21 de ago. de 2011

Invisibilidade pública

O leitor Darko Hunter fez uma sugestão de post. Mostrou para mim, por e-mail, um estudo científico feito sobre a rotina de uma moradora de rua.

Resumidamente, ela alterna estados onde xinga e agride estranhos na rua com outros onde é calma e pede comida ou dinheiro. Mas o mais interessante mesmo é a questão de que ela fala sozinha.


Eis duas perguntas que Darko fez, respondidas:


1) Quando ela pede alimento com calma e gentilezas e em outras situações grita e insulta, é um processo de discriminação?


Sem dúvidas, diria que sim. Quando está sozinha, ela agride as pessoas, xingando, gritando, fazendo ameças, tudo de forma gratuita. Nesse estado a moradora de rua em questão assemelha-se a clássica "louca furiosa", do tipo que alguns gostariam de trancafiar em um hospício.
Contudo, quando precisa de comida ou dinheiro, mostra habilidades sociais para persuadir, conversa, demonstra gentileza.

As contingências da rua condicionaram isso. Por um lado é um bom negócio parecer malvada e agressiva (espantando assim possíveis agressores), e por outro lado uma pessoa simpática tem mais chances de obter favores de estranhos.


A moradora de rua teve esses 2 operantes reforçados, e consegue discriminar as circunstâncias adequadas de uso de cada um.




2) No momento em que ela emite comportamento verbal ( como se houvesse alguém dialogando com ela. isto seria alucinação, como relatar isto na visão comportamental ?

Essa questão, Darko, me lembrou um trabalho acadêmico fascinante que li há alguns meses.
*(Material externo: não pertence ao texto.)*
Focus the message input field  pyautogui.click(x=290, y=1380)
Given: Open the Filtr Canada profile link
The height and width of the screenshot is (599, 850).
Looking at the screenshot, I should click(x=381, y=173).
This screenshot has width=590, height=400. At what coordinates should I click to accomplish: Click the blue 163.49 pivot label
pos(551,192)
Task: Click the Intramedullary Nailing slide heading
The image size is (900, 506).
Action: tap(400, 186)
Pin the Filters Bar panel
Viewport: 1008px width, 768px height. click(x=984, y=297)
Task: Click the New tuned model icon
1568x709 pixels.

Trata-se de uma pesquisa de campo, parte de um mestrado em Psicologia na USP. O tema: invisibilidade pública.


O pesquisador, Fernando Braga da Costa, se disfarçou de gari para checar o que aconteceria caso se passasse por um. O que descobriu foi impressionante: ele se tornou invisível aos olhos de todos. As pessoas não olhavam na direção dele, e quando olhavam, fingiam não o ver. Fernando relata que, em certo ponto, sentiu uma incrível solidão, mesmo no meio de uma rua lotada de São Paulo. Esse estado gerou sentimentos conflitantes, dentre eles o medo de se despersonalizar: deixar de ser uma pessoa de verdade.
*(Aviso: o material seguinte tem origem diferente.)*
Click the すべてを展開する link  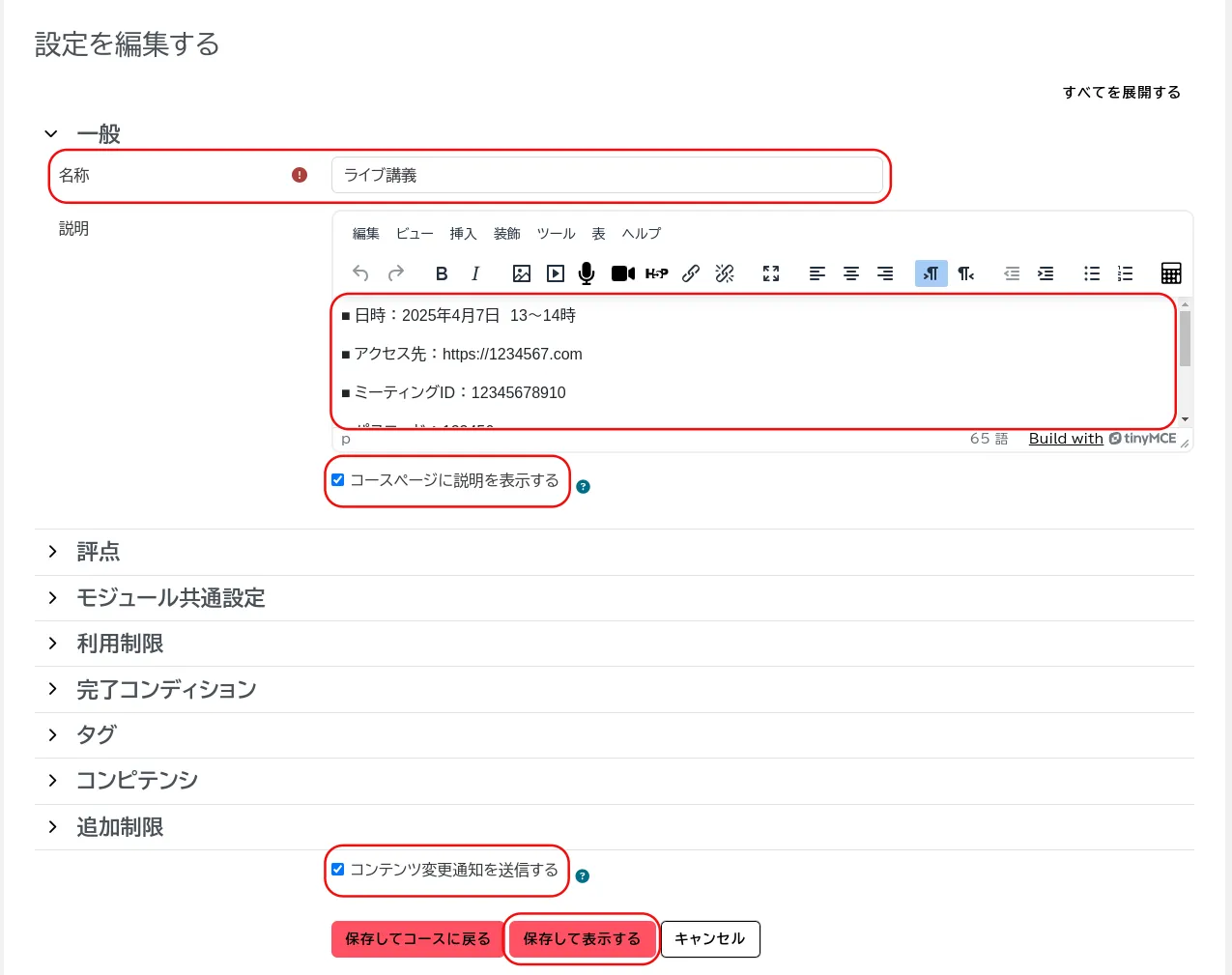click(x=1121, y=93)
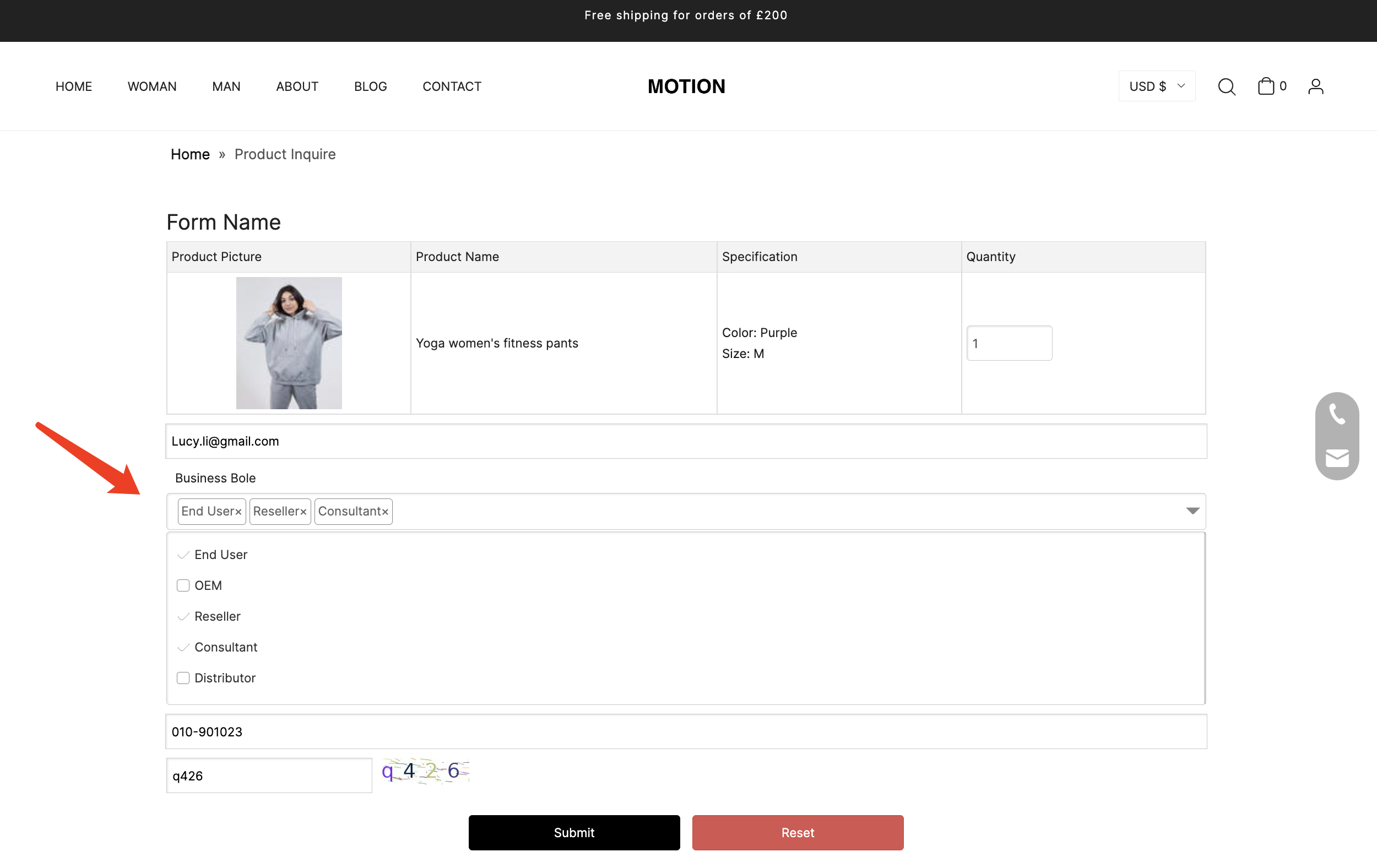Remove the Reseller tag
Viewport: 1377px width, 868px height.
[303, 512]
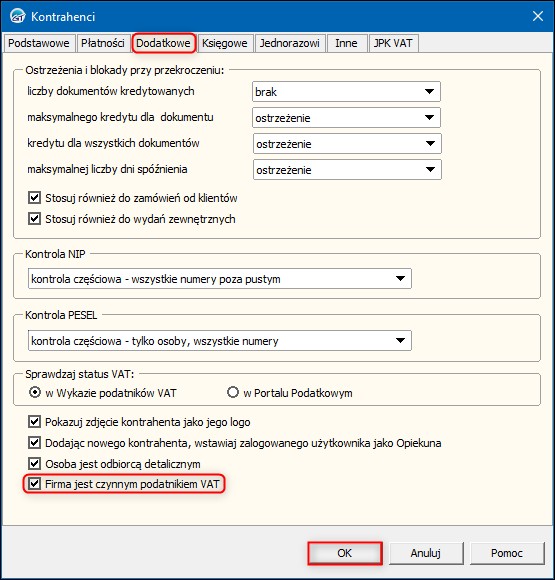Image resolution: width=555 pixels, height=580 pixels.
Task: Expand the Kontrola PESEL dropdown
Action: pyautogui.click(x=220, y=340)
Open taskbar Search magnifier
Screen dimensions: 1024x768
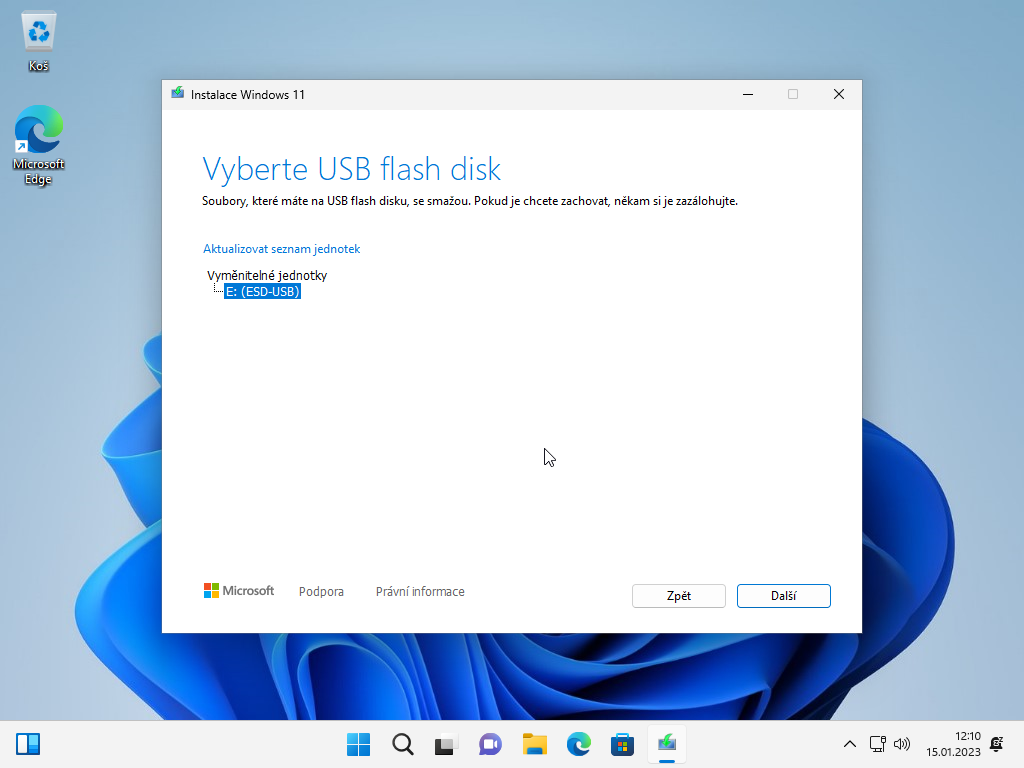coord(402,744)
Agora, imagine ser socialmente invisível por anos!


A solidão crônica é um fator de risco para o surgimento de comportamentos psicóticos, como alucinações. Pessoas que ficaram muito tempo isoladas em montanhas, quartéis ou desertos relatam que criavam amigos imaginários para passar o tempo, ou mesmo viam coisas que não existiam. A princípio, a privação social prolongada ativa o ver-encoberto (imaginação) de uma forma que estímulos que não estão lá são vistos como se estivessem. Isto é, a pessoa passa a confundir eventos privados com públicos ("Não sei se alguém me disse isso, ou eu apenas pensei").


A moradora de rua em questão pode até ser diagnosticada como esquizofrênica e tratada como tal. Mas e se o verdadeiro problema dela for abandono social?